R.S., c. B-3, s. 94.

120. (1) No inspector is, directly or indirectly, capable of purchasing or acquiring for himself or for another any of the property of the estate for which he is an inspector, except with the prior approval of the court.

Formal defects

(2) No defect or irregularity in the appointment of an inspector vitiates any act done by him in good faith.

Duty of inspectors

(3) The inspectors shall from time to time verify the bank balance of the estate, examine the trustee’s accounts and inquire into the adequacy of the security filed by the trustee and, subject to subsection (4), shall approve the trustee’s final statement of receipts and disbursements, dividend sheet and disposition of unrealized property.

Approval of trustee’s final statement by inspectors

(4) Before approving the final statement of receipts and disbursements of the trustee, the inspectors shall satisfy themselves that all the property has been accounted for and that the administration of the estate has been completed as far as can reasonably be done and shall determine whether or not the disbursements and expenses incurred are proper and have been duly authorized, and the fees and remuneration just and reasonable in the circumstances.

Inspectors' expenses and fees

(5) Each inspector

(a) may be repaid actual and necessary travel expenses incurred in relation to the performance of the inspector’s duties; and

(b) may be paid such fees per meeting as are prescribed.

Special services

(6) An inspector duly authorized by the creditors or by the other inspectors to perform special services for the estate may be allowed a special fee for those services, subject to approval of the court, which may vary that fee as it deems proper having regard to the nature of the services rendered in relation to the obligations of the inspector to the estate to act in good faith for the general interests of the administration of the estate.

R.S., 1985, c. B-3, s. 120; 1992, c. 27, s. 49; 2001, c. 4, s. 30; 2004, c. 25, s. 65(F).

Claims Provable

121. (1) All debts and liabilities, present or future, to which the bankrupt is subject on the day on which the bankrupt becomes bankrupt or to which the bankrupt may become subject before the bankrupt’s discharge by reason of any obligation incurred before the day on which the bankrupt becomes bankrupt shall be deemed to be claims provable in proceedings under this Act.

Contingent and unliquidated claims

(2) The determination whether a contingent or unliquidated claim is a provable claim and the valuation of such a claim shall be made in accordance with section 135.

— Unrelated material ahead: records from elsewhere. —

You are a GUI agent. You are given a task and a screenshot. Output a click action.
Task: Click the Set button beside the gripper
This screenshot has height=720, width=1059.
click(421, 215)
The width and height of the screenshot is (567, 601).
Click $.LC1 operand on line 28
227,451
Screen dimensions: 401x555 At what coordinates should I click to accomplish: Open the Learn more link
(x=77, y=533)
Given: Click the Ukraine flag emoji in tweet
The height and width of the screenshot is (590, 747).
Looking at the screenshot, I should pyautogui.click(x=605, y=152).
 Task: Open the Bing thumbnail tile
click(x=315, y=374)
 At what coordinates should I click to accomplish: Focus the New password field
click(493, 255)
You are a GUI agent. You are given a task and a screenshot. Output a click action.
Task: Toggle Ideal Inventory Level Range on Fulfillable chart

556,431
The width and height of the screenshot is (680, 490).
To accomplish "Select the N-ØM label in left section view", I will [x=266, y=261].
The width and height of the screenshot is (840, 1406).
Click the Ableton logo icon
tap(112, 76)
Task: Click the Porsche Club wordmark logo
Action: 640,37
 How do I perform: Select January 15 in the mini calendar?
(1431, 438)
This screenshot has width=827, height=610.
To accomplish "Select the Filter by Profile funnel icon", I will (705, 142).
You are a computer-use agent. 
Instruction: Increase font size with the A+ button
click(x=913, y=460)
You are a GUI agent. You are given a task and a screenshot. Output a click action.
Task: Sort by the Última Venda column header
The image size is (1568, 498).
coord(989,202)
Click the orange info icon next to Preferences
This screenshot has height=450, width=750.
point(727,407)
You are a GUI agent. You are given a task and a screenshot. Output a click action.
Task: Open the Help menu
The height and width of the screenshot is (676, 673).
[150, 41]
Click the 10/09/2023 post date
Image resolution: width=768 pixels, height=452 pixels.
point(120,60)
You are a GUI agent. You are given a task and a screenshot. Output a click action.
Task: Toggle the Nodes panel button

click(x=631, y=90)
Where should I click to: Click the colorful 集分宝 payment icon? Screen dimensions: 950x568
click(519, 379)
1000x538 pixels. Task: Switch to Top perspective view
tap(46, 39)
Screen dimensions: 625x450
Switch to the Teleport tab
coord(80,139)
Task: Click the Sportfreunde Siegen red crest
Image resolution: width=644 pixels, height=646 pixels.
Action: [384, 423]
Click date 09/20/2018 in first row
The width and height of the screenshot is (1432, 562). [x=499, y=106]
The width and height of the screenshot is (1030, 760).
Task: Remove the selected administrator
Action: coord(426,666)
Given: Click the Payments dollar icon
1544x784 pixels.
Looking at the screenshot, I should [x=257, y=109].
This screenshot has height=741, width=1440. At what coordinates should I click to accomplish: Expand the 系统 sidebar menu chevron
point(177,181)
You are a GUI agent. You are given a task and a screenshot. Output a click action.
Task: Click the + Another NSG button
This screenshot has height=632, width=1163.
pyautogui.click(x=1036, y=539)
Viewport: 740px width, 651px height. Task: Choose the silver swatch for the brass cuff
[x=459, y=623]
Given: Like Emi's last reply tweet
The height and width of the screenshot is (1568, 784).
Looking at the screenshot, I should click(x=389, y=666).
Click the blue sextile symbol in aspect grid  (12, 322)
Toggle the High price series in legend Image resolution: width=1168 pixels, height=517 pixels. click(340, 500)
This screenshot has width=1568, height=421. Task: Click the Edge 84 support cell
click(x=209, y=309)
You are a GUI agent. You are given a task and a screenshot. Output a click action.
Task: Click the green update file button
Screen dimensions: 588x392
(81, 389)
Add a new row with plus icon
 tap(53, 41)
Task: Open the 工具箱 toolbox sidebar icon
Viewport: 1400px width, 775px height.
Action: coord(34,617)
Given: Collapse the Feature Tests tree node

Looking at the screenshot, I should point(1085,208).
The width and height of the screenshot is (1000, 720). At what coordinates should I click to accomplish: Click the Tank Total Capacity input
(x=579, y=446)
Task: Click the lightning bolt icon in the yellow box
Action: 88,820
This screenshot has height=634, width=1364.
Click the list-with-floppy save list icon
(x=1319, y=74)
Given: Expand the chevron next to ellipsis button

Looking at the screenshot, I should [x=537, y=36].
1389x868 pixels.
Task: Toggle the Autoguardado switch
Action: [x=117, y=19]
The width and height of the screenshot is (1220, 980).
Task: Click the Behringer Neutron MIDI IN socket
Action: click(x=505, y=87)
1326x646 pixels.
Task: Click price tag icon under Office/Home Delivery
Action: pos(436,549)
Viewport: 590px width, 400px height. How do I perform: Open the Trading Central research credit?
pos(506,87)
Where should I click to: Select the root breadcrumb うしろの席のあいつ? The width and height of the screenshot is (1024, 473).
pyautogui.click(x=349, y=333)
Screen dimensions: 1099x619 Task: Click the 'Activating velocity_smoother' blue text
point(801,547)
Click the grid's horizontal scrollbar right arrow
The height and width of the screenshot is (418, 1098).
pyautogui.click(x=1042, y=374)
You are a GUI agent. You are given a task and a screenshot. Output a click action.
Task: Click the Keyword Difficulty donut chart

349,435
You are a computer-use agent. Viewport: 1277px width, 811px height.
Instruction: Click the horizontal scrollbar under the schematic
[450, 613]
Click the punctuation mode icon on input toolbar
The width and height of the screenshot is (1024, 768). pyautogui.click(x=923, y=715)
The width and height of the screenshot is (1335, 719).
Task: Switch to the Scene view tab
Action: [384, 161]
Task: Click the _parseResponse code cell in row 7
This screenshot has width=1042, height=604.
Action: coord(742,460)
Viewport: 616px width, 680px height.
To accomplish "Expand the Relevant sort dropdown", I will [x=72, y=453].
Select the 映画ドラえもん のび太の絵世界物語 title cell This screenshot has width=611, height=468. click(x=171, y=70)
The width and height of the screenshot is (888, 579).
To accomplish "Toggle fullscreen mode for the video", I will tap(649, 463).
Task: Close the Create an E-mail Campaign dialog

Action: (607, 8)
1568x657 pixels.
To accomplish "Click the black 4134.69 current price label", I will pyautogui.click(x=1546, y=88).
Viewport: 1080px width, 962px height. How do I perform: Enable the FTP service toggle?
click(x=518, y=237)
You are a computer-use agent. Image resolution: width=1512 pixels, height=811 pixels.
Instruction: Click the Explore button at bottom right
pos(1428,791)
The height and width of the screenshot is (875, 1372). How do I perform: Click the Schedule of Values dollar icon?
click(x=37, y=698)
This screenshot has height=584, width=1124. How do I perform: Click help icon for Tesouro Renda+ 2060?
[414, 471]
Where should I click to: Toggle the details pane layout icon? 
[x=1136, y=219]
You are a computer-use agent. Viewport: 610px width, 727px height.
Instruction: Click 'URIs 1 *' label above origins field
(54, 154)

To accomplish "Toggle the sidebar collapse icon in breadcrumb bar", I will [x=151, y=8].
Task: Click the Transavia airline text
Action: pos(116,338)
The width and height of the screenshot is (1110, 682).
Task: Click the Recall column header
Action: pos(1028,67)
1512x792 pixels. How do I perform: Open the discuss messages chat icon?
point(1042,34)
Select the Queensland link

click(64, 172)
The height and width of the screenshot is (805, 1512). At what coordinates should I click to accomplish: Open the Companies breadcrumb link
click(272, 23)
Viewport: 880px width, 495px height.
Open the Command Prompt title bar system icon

Debts payable at a future time

(3) A creditor may prove a debt not payable at the date of the bankruptcy and may receive dividends equally with the other creditors, deducting only thereout a rebate of interest at the rate of five per cent per annum computed from the declaration of a dividend to the time when the debt would have become payable according to the terms on which it was contracted.

Family support claims

(4) A claim in respect of a debt or liability referred to in paragraph 178(1)(b) or (c) payable under an order or agreement made before the date of the initial bankruptcy event in respect of the bankrupt and at a time when the spouse, former spouse, former common-law partner or child was living apart from the bankrupt, whether the order or agreement provides for periodic amounts or lump sum amounts, is a claim provable under this Act.

R.S., 1985, c. B-3, s. 121; 1992, c. 27, s. 50; 1997, c. 12, s. 87; 2000, c. 12, s. 14.

122. (1) The claims of creditors under a proposal are, in the event of the debtor subsequently becoming bankrupt, provable in the bankruptcy for the full amount of the claims less any dividends paid thereon pursuant to the proposal.

Interest

(2) If interest on any debt or sum certain is provable under this Act but the rate of interest has not been agreed on, the creditor may prove interest at a rate not exceeding five per cent per annum to the date of the bankruptcy from the time the debt or sum was payable, if evidenced by a written document, or, if not so evidenced, from the time notice has been given the debtor of the interest claimed.

R.S., 1985, c. B-3, s. 122; 2004, c. 25, s. 66(E).

123. Where a bankrupt was, at the date of the bankruptcy, liable in respect of distinct contracts as a member of two or more distinct firms, or as a sole contractor and also as member of a firm, the circumstance that the firms are in whole or in part composed of the same individuals, or that the sole contractor is also one of the joint contractors, shall not prevent proof, in respect of the contracts, against the properties respectively liable on the contracts.

R.S., c. B-3, s. 96.

Proof of Claims

124. (1) Every creditor shall prove his claim, and a creditor who does not prove his claim is not entitled to share in any distribution that may be made.

Proof by delivery

(2) A claim shall be proved by delivering to the trustee a proof of claim in the prescribed form.

Who may make proof of claims

(3) The proof of claim may be made by the creditor himself or by a person authorized by him on behalf of the creditor, and, if made by a person so authorized, it shall state his authority and means of knowledge.

Shall refer to account

(4) The proof of claim shall contain or refer to a statement of account showing the particulars of the claim and any counter-claim that the bankrupt may have to the knowledge of the creditor and shall specify the vouchers or other evidence, if any, by which it can be substantiated.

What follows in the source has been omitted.